Could you try out one of these: https://github.com/CSBDeep/CSBDeep/tree/master/extras#conda-environment
You are using CUDA 11.6. I am not sure if TF can run on such a high CUDA version. At least according to the doc:
https://www.tensorflow.org/install/source_windows
If you scroll down you have a table with the build configurations for Windows 10.
I am running n2v on CUDA 11.0 with TF 2.4.0 installed using pip on Windows 10. Python 3.7.

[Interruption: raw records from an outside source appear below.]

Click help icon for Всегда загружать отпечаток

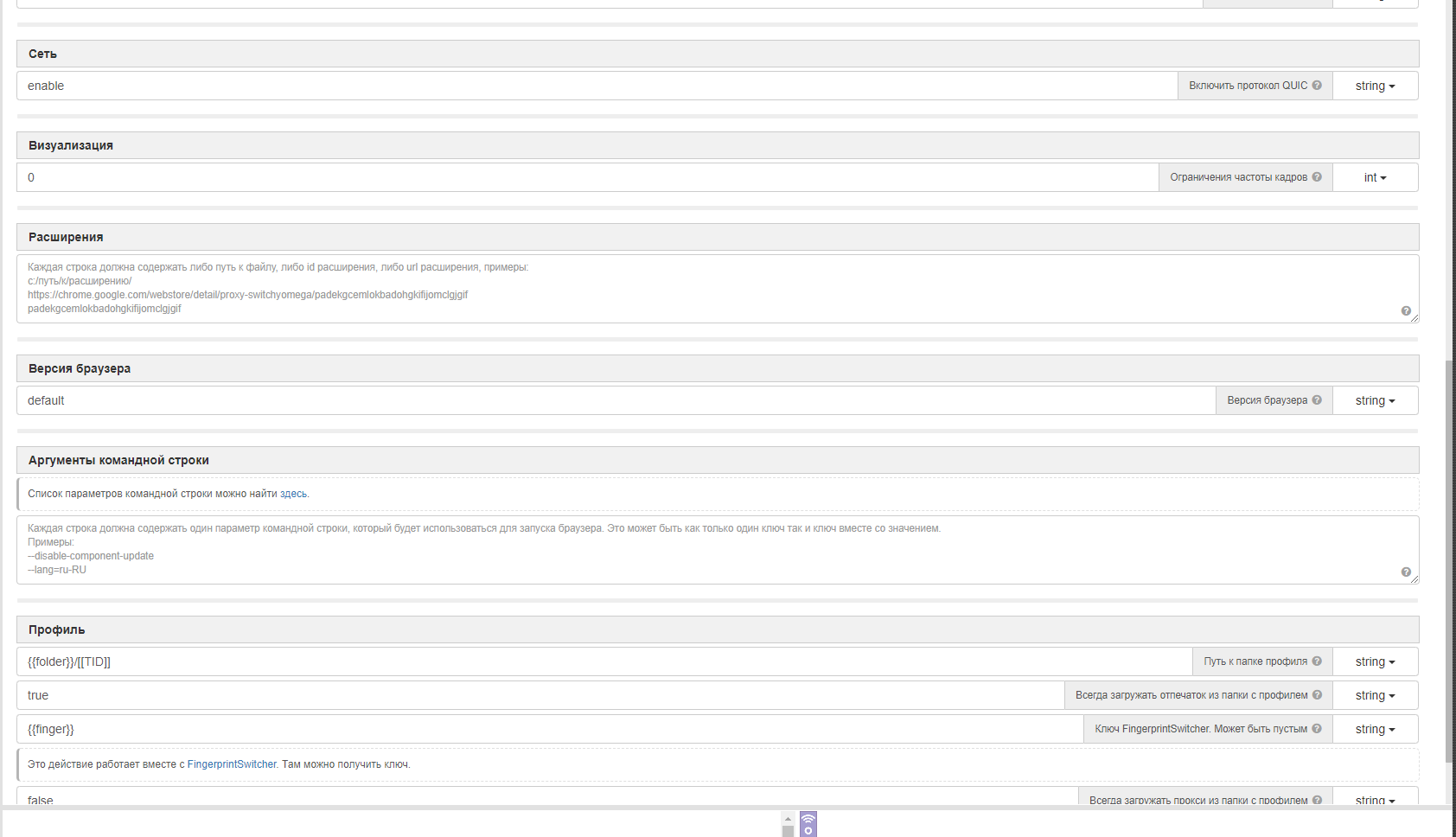[1317, 695]
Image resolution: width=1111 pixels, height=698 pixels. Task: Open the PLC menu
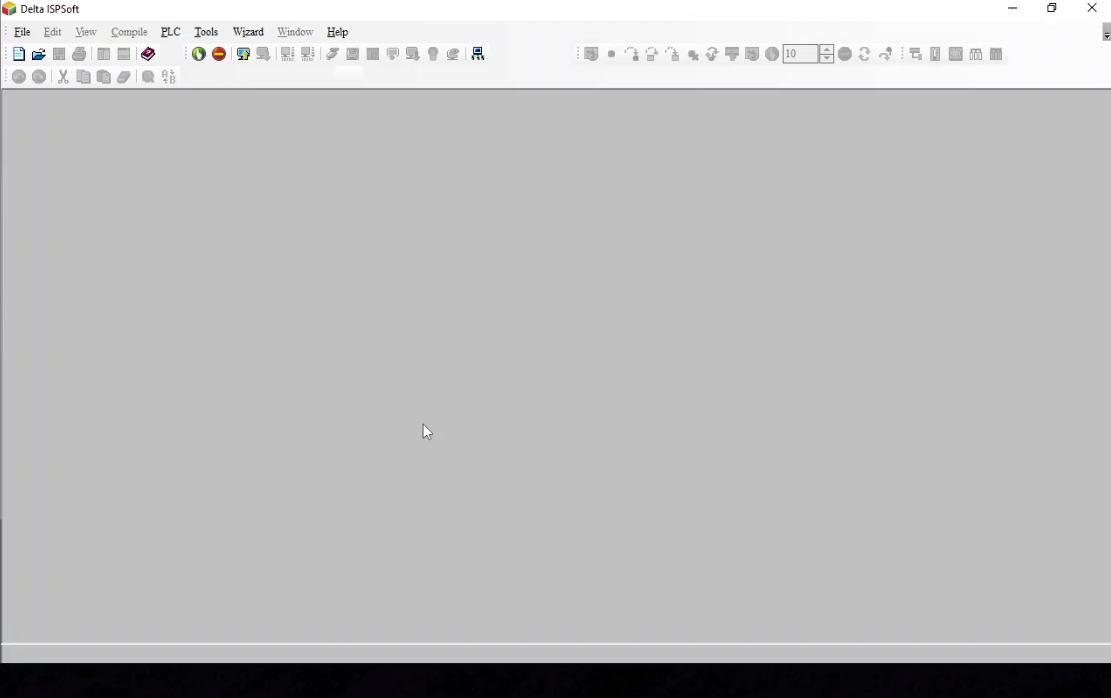(x=171, y=32)
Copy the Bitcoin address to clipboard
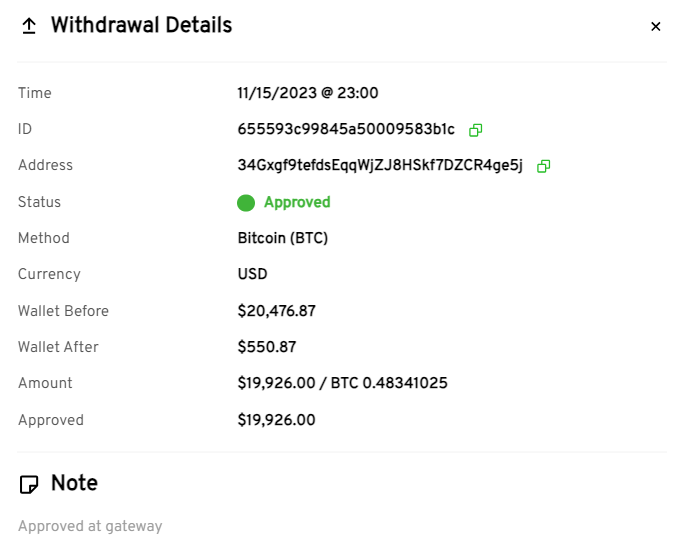 543,166
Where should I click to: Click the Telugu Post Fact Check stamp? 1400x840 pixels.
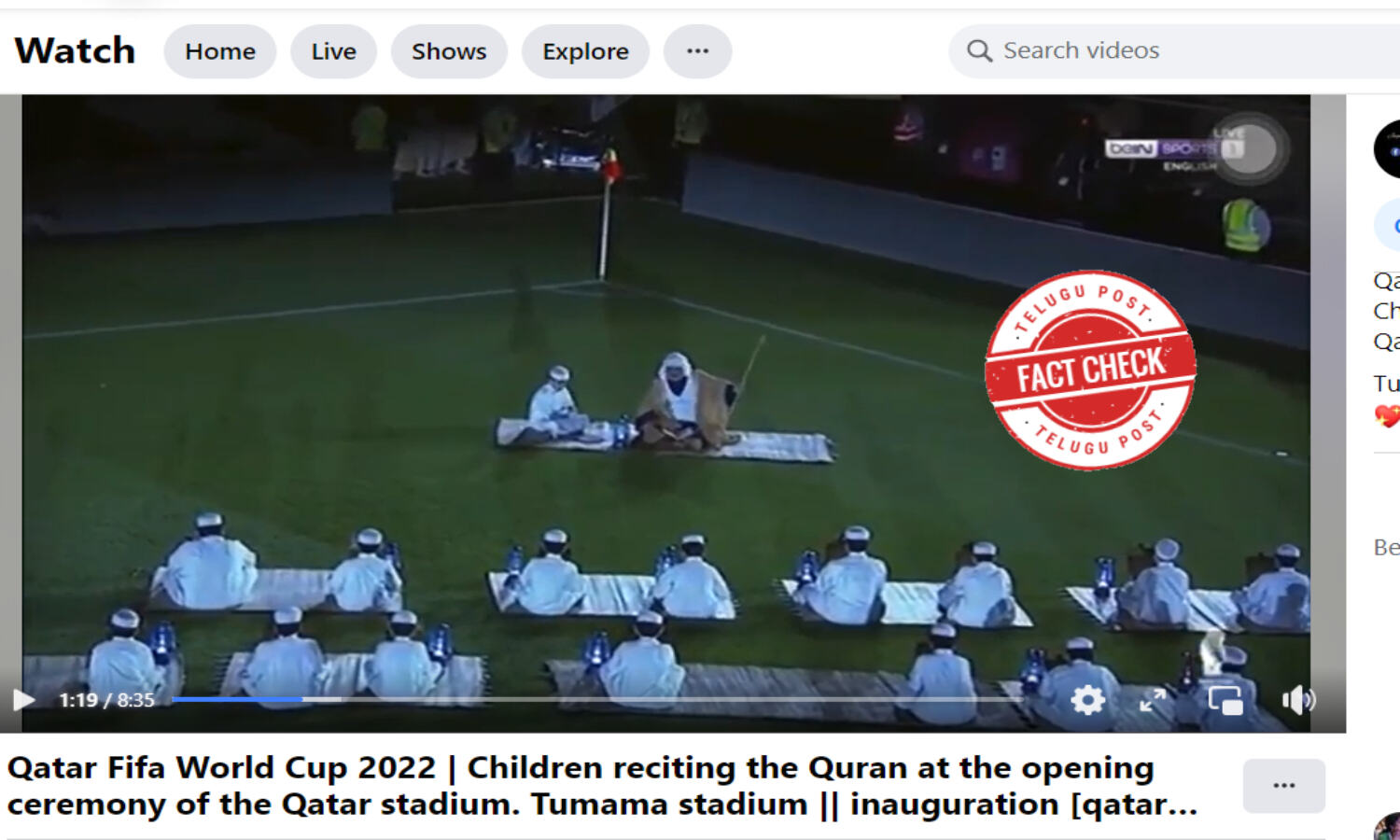point(1090,371)
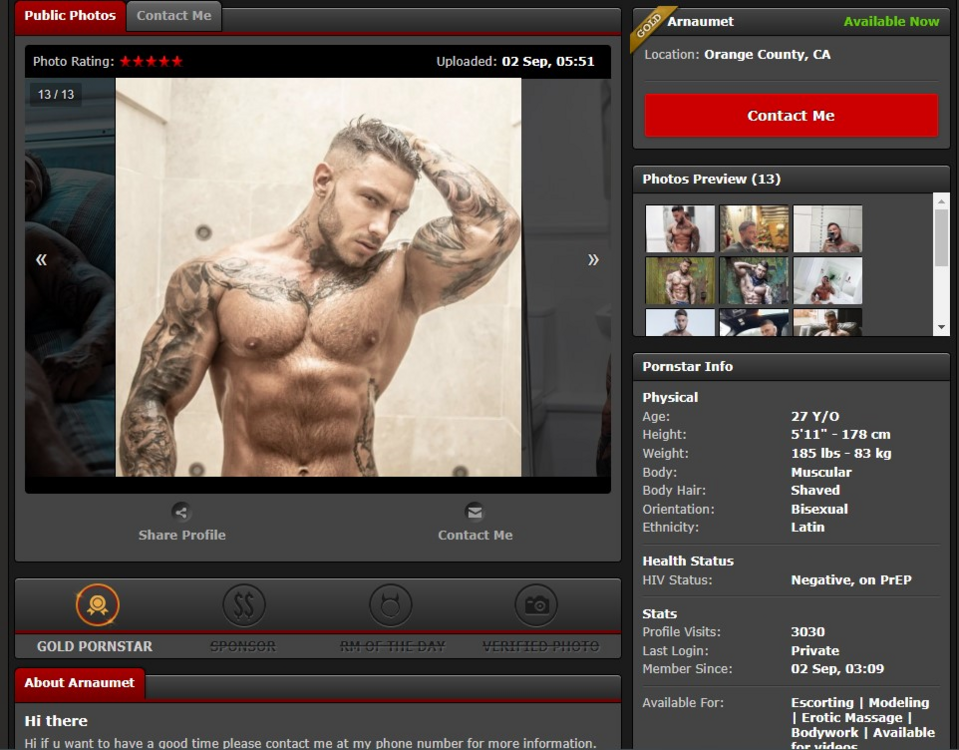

These are the major steps I followed in case:
-
Create the n2v conda environment
$ conda create -n n2v pip python==3.7
-
Activate the n2v conda environment
$ conda activate n2v
-
Install tensorflow and keras
$ pip install tensorflow-gpu==2.4.0 keras==2.3.1
Test tensorflow installation
$ python $ import tensorflow as tf $ print("Num GPUs Available: ", len(tf.config.experimental.list_physical_devices('GPU'))) $ Num GPUs Available: X $ exit()
-
Install the last n2v release
$ pip install n2v
Ok thank you @tibuch and @cberri ! I will try these options and get back to you as soon as possible.
Hi guys,
The installation worked! 🎉 I can confirm from my side that following @cberri instructions works! Thank you!
Let me just report a few extra steps I took before following the instructions:
- Downloaded CUDA version 11.0
nvcc: NVIDIA (R) Cuda compiler driver
Copyright (c) 2005-2020 NVIDIA Corporation
Built on Thu_Jun_11_22:26:48_Pacific_Daylight_Time_2020
Cuda compilation tools, release 11.0, V11.0.194
Build cuda_11.0_bu.relgpu_drvr445TC445_37.28540450_0
-
In my case, I noticed I had previous tf and keras versions installed in my base environment (I most likely accidentally installed them there at some point), so I uninstalled Miniconda and also deleted pyhton related folders. Then, reinstalled Miniconda.
-
Followed @cberri steps up to number 3. The
print
statement made me aware I had no cuDNN installed (cudnn64_8.dll not found
). If I may, this video was what guided me to a proper cuDNN installation. -
Finally I installed
n2v
withpip
.
Thanks again guys! I hope this issue may guide Windows 10 users like me to manage the installation.
Best, Marcelo
Newest N2V version bumped the TF dependency version (>2.7), so this issue should now be obsolete.